Holy Trinity and Blessed Virgin Mary Church, Longlevens. Consecrated 31 March 1934. Registers 1898-1957 lodged with the GRO.
Hucclecote Wesleyan Chapel. South side of Ermin St., opposite Hillview Rd. Built in 1848 and designed to a classical style by John Jacques. Most of the cost was borne by William Wingate, the builder. Demolished in 1929 when the congregation moved to the the larger Methodist Chapel in Carisbrooke Road. The cemetery adjacent to the chapel remains.
Mariners Church, The Docks. Built 1849 for the crews of vessels moored in Gloucester docks. Also used by people from Gloucester. The church still holds regular services. Registers 1849-1929 lodged with the GRO.
Melbourne St. Methodist Chapel. In existence 1898.
New Testament Church of God. Stroud rd., nearly opposite junction with Seymour Rd. In existence 1999.
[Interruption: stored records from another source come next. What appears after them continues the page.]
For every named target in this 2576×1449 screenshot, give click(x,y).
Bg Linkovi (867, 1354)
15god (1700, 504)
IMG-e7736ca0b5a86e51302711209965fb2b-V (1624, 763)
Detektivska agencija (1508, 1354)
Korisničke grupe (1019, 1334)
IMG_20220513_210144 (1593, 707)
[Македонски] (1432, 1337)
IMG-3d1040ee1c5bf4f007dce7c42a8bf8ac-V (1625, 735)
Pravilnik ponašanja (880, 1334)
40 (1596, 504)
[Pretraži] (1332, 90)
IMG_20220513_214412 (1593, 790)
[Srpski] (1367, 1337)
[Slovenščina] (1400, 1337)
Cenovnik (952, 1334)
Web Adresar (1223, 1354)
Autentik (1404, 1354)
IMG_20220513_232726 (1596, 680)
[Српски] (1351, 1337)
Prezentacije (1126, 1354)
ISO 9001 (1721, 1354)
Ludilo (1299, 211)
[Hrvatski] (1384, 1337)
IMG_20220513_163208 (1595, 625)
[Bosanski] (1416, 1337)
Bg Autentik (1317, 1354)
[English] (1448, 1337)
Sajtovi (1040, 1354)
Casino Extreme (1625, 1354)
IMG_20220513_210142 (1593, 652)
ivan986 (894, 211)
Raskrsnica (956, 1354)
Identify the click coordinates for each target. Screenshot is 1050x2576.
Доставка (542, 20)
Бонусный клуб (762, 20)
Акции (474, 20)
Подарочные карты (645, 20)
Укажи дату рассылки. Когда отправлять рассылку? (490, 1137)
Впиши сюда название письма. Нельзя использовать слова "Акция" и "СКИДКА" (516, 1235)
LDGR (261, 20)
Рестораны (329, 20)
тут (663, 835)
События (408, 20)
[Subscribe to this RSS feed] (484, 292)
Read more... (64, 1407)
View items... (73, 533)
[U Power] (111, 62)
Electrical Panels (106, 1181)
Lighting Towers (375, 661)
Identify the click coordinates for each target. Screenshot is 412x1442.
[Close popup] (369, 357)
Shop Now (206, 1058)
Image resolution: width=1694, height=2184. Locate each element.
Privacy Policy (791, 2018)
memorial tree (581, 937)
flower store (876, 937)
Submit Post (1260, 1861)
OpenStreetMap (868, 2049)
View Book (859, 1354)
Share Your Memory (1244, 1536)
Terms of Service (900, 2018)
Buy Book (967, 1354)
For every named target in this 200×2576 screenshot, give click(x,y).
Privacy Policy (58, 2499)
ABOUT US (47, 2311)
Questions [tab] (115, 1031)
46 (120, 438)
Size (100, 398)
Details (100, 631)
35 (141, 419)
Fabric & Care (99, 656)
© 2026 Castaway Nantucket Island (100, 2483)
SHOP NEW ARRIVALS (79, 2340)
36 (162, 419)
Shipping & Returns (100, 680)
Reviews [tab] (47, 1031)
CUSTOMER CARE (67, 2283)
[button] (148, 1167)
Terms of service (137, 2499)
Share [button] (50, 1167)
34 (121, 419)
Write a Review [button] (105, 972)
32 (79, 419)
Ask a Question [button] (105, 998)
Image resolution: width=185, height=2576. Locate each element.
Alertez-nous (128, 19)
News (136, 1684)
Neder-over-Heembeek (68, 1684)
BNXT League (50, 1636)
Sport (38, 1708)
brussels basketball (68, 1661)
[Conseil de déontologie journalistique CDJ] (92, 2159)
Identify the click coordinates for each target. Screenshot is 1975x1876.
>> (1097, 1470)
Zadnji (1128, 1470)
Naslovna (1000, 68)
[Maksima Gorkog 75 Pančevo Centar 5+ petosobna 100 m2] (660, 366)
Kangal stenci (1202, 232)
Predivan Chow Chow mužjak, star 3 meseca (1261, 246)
Northgate St. Methodist Chapel. Also called Northgate Wesleyan Chapel. Facing Worcester St. Original chapel built 1787, enlarged 1839. This chapel was behind other buildings. Old chapel demolished and replaced by new about 1878, with ornate appearance. Closed early 1970's, demolished and replaced by a supermarket. Congregation joined with St. John's in a sharing agreement.
Mission Room. The Society of Friends bought two cottages in 1678 for use as a
meeting house. These cottages are still in existence 2011, named the Park Street Mission
Room. See Friends Meeting House.
Park Street Mission is a small but active church. See Park Street Mission [external web site] for further information and location map.
Prison Chapel, Barrack Square. In use before 1881.
Ryecroft Methodist Chapel, Conduit St., corner of Falkner St. Built 1870, opened 1871, closed 1955. Originally called the Ryecroft Wesleyan Chapel. Designed by A.W. Maberley, with twin towers above the entrance. Inside it had a gallery on three sides. After 1955 used as annexe to Gloucester College of Art. See Stroud Rd. United Methodist.